The two-dimensional MEMS mirror 209 is a driving mirror that is
driven based on an externally input control signal, and vibrates to
reflect the light beam by changing an angle in the horizontal
direction (X direction) and the vertical direction (Y
direction).
[0051] (Overall Arrangement of Laser Pico Projector)
[0052] FIG. 3 is a view showing the arrangement of a laser
projector 300 including the optical engine 200. FIG. 4 is a block
diagram showing the functional arrangement of the laser projector
300. The optical engine 200 includes a laser diode (LD in FIGS. 3
and 4) driver 311 and power management circuits 312 in addition to
the components described with reference to FIGS. 2A and 2B.
[0053] In addition to the optical engine 200, the laser projector
300 includes a MEMS controller 301 and a laser scan display
controller 302.
[0054] If a digital video signal is externally input, the laser
scan display controller 302 extracts a pixel count and a size, and
transmits them to the MEMS controller 301. Furthermore, the laser
scan display controller 302 decomposes the digital video signal
into pixel data of respective colors, and sends the pixel data to
the laser diode driver 311.
[0055] The power management circuits (PMCs) 312 control so the
laser diode driver 311 does not erroneously operate during an
initial transient period, for example, a rising period or falling
period. Especially, during the transient period, an output voltage
may be lower than a necessary voltage. The laser diode driver 311
may erroneously operate due to a low voltage and/or a fluctuation
in voltage. To avoid this problem, the functional circuit block can
be set in a reset state during the transient period.

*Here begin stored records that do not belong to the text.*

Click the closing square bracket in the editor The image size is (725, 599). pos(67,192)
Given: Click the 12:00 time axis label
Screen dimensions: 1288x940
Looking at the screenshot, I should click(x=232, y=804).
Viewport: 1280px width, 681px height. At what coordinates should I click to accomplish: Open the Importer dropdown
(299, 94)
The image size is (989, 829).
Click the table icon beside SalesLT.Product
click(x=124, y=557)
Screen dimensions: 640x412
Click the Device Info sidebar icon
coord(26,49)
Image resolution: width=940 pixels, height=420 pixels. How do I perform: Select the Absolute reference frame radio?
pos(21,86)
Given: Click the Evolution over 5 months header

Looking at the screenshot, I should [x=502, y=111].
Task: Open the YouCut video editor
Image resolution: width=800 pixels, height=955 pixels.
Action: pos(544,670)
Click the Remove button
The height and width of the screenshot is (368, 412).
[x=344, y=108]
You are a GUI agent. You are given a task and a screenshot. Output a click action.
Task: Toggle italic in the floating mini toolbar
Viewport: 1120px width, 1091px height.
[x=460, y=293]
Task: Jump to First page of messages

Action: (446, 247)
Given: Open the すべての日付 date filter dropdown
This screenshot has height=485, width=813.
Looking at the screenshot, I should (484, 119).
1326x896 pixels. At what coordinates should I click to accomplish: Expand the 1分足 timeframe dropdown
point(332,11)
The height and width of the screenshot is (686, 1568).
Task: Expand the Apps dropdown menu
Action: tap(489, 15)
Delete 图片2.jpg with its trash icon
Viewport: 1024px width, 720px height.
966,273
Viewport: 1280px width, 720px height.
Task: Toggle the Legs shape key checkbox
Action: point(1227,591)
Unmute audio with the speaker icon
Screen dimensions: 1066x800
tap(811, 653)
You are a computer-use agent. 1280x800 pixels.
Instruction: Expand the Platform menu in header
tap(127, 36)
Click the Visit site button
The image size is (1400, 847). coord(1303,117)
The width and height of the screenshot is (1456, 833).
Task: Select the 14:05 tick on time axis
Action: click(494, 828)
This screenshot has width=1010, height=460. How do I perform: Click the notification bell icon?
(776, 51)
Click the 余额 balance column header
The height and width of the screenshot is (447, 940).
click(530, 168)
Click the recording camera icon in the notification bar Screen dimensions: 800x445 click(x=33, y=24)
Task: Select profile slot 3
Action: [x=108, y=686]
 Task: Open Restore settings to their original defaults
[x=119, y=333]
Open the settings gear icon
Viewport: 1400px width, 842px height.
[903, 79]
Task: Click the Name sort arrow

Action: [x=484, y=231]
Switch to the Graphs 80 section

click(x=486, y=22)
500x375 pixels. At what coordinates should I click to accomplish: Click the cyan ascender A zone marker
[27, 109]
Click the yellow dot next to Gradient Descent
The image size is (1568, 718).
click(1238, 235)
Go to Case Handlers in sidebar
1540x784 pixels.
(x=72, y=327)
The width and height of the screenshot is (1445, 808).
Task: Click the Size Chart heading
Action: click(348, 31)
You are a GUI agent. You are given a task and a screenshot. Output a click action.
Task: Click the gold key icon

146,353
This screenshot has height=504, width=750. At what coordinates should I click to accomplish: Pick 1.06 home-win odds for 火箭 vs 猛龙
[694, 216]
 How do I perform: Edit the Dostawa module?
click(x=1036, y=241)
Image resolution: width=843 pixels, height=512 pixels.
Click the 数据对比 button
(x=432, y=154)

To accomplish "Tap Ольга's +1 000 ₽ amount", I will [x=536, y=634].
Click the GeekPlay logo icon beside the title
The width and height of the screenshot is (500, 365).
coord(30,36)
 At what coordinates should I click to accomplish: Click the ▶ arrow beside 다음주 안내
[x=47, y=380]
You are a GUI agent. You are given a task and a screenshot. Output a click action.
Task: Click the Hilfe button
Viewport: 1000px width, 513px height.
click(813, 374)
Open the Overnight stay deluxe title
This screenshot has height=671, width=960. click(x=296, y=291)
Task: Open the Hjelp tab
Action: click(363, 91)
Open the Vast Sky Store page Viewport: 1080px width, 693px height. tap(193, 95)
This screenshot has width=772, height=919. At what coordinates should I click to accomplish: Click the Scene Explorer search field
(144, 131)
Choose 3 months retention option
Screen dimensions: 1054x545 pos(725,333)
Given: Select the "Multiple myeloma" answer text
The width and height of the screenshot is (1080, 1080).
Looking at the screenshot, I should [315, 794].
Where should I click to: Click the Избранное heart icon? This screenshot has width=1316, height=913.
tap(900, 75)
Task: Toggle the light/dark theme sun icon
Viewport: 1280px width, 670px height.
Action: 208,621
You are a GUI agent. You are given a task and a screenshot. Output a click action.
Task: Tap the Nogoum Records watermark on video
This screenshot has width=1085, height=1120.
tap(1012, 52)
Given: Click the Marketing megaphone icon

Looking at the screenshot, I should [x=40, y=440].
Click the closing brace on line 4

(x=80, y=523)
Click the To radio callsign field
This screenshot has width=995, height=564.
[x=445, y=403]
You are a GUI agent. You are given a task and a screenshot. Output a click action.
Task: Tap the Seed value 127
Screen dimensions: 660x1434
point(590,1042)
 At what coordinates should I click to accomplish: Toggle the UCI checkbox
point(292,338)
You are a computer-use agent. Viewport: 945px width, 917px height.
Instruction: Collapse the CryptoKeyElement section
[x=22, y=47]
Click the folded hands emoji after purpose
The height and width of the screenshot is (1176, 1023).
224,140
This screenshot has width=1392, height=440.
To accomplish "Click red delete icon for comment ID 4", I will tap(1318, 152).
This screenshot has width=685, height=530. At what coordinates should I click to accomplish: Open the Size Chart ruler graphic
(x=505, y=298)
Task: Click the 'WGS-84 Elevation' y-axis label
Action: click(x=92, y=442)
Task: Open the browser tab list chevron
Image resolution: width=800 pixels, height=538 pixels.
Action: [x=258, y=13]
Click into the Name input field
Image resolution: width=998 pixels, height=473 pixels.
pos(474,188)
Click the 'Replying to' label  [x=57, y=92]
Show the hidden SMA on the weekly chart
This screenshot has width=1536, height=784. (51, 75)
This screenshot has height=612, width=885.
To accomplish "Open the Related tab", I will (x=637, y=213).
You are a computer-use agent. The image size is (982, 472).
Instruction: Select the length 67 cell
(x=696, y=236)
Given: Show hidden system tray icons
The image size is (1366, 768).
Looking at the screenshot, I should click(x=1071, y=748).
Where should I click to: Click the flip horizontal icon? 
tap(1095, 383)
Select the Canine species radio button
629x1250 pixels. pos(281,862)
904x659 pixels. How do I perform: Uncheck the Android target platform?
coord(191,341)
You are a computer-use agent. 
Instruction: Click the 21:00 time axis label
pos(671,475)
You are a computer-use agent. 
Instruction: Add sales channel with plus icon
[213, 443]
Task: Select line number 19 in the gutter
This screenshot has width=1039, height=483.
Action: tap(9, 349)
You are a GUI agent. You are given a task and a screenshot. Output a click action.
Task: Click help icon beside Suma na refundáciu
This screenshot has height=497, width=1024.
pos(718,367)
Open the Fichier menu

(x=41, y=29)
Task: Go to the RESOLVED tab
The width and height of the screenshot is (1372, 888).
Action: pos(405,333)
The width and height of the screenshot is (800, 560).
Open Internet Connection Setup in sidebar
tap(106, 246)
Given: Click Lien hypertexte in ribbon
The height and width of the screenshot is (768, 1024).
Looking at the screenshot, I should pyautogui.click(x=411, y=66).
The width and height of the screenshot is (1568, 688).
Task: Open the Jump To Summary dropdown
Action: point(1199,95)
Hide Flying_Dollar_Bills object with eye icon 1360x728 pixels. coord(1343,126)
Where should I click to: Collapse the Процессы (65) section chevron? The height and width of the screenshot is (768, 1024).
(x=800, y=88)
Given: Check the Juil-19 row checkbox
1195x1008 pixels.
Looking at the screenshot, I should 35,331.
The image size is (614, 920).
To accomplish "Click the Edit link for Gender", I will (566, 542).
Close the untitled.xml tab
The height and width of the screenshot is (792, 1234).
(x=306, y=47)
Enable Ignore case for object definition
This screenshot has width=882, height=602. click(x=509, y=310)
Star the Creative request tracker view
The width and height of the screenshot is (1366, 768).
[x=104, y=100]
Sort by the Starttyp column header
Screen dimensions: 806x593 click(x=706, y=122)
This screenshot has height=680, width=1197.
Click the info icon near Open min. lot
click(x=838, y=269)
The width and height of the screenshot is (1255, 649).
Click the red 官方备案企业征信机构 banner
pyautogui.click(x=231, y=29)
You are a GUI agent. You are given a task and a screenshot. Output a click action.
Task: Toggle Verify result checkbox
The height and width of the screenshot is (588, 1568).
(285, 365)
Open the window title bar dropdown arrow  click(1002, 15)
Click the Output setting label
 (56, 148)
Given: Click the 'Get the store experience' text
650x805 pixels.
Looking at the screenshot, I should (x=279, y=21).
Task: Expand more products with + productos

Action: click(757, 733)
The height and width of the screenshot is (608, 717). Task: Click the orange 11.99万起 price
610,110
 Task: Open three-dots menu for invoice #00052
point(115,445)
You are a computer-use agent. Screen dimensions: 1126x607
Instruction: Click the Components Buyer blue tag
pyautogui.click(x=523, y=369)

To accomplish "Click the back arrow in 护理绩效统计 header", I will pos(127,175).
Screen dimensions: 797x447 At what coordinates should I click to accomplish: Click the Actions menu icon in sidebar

[0056] The laser power sensor 216 detects power for each color of a
laser transmitted through the inclined mirror 206, and feeds back
power data to the laser scan display controller 302, thereby
controlling the illuminances of the respective colors of the laser
diodes 201 to 203.
[0057] FIG. 4 is a block diagram showing the functional arrangement
of the light source unit 102 including the optical engine 200. The
digital video signal input to the laser scan display controller 302
is modulated there, and sent to the laser diode driver 311. The
laser diode driver 311 controls the luminance and irradiation
timing of a laser projected by driving an LED of each color. The
laser scan display controller 302 drives the MEMS controller 301 at
the same time to vibrate the MEMS mirror 209 with respect to two
axes under an optimum condition. The power management circuits 312
control the laser diode driver 311 to cause the laser diodes 201 to
203 to emit light beams at appropriate voltages at appropriate
timings. The laser beam reflected by the two-dimensional MEMS
mirror 209 via the collimator lenses 205 and optical systems 204
and 206 is projected on the bottom surface 111 as a shaping laser
beam.
[0058] The above-described MEMS scan method provides light
utilization efficiency much higher than that in DLP. Thus, the same
shaping as that of DLP is possible with a laser of much lower
power. That is, it is possible to reduce the cost and power
consumption and decrease the size while achieving high accuracy.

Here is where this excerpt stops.